### Opdracht
Typ de regels letterlijk over, vanaf de regel met "You are a computer-use agent. Screen" tot en met de regel met "Action: tap(478, 178)".

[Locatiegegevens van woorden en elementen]
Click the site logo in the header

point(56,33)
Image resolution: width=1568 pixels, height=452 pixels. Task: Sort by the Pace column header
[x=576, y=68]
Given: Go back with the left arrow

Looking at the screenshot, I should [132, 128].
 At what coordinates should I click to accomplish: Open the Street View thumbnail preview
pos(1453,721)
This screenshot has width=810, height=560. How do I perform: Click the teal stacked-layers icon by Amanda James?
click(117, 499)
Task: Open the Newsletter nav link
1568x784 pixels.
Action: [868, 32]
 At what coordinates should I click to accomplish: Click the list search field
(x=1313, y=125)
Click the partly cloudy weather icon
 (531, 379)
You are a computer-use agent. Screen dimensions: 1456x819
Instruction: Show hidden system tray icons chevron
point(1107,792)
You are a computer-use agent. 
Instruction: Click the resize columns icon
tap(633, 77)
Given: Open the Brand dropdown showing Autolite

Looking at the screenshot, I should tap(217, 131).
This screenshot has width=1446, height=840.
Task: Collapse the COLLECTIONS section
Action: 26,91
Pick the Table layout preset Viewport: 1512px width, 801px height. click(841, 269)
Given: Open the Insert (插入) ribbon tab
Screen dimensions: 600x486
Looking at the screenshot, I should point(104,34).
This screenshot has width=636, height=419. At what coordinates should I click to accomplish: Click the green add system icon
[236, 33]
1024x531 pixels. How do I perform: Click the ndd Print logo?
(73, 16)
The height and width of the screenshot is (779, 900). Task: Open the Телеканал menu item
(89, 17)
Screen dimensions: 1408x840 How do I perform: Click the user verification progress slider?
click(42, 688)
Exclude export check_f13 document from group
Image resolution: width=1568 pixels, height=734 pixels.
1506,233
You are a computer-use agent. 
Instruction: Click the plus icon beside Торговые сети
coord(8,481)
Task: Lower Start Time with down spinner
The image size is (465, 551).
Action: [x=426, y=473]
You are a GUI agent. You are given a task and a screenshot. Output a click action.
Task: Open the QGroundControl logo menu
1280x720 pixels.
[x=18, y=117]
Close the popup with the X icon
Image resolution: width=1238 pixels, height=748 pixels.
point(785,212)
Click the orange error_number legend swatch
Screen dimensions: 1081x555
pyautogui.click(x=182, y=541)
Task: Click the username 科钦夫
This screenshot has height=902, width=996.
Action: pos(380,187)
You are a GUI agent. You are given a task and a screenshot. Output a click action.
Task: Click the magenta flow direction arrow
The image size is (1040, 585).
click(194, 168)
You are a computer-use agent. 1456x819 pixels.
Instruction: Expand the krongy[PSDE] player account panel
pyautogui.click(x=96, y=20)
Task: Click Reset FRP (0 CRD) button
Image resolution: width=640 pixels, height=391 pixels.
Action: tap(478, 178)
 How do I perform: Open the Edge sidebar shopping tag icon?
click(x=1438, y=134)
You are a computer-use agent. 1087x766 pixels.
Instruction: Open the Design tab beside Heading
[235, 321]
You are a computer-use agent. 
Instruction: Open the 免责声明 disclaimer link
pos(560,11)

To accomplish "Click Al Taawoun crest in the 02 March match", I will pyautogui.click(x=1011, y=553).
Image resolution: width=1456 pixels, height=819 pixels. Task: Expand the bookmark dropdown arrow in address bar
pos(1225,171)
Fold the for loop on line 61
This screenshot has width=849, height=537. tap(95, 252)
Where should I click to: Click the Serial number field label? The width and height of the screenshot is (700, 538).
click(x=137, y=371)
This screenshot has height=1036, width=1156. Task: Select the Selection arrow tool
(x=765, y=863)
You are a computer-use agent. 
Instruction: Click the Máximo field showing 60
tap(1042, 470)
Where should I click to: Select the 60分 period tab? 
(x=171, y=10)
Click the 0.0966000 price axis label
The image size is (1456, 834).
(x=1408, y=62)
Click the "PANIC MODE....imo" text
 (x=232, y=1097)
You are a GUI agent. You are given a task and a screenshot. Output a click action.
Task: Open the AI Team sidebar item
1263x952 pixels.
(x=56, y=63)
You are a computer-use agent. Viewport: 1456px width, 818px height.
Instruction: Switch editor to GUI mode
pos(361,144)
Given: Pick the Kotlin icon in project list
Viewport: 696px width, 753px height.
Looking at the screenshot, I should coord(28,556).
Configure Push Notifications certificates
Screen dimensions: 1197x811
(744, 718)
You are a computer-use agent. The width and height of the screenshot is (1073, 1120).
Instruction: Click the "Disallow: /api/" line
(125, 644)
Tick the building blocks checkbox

### Verwachte uitvoer
You are a computer-use agent. Screen dimensions: 1456x819
Instruction: Show hidden system tray icons chevron
point(1107,792)
You are a computer-use agent. 
Instruction: Click the resize columns icon
tap(633, 77)
Given: Open the Brand dropdown showing Autolite

Looking at the screenshot, I should tap(217, 131).
This screenshot has width=1446, height=840.
Task: Collapse the COLLECTIONS section
Action: 26,91
Pick the Table layout preset Viewport: 1512px width, 801px height. click(841, 269)
Given: Open the Insert (插入) ribbon tab
Screen dimensions: 600x486
Looking at the screenshot, I should point(104,34).
This screenshot has width=636, height=419. At what coordinates should I click to accomplish: Click the green add system icon
[236, 33]
1024x531 pixels. How do I perform: Click the ndd Print logo?
(73, 16)
The height and width of the screenshot is (779, 900). Task: Open the Телеканал menu item
(89, 17)
Screen dimensions: 1408x840 How do I perform: Click the user verification progress slider?
click(42, 688)
Exclude export check_f13 document from group
Image resolution: width=1568 pixels, height=734 pixels.
1506,233
You are a computer-use agent. 
Instruction: Click the plus icon beside Торговые сети
coord(8,481)
Task: Lower Start Time with down spinner
The image size is (465, 551).
Action: [x=426, y=473]
You are a GUI agent. You are given a task and a screenshot. Output a click action.
Task: Open the QGroundControl logo menu
1280x720 pixels.
[x=18, y=117]
Close the popup with the X icon
Image resolution: width=1238 pixels, height=748 pixels.
point(785,212)
Click the orange error_number legend swatch
Screen dimensions: 1081x555
pyautogui.click(x=182, y=541)
Task: Click the username 科钦夫
This screenshot has height=902, width=996.
Action: pos(380,187)
You are a GUI agent. You are given a task and a screenshot. Output a click action.
Task: Click the magenta flow direction arrow
The image size is (1040, 585).
click(194, 168)
You are a computer-use agent. 1456x819 pixels.
Instruction: Expand the krongy[PSDE] player account panel
pyautogui.click(x=96, y=20)
Task: Click Reset FRP (0 CRD) button
Image resolution: width=640 pixels, height=391 pixels.
Action: tap(478, 178)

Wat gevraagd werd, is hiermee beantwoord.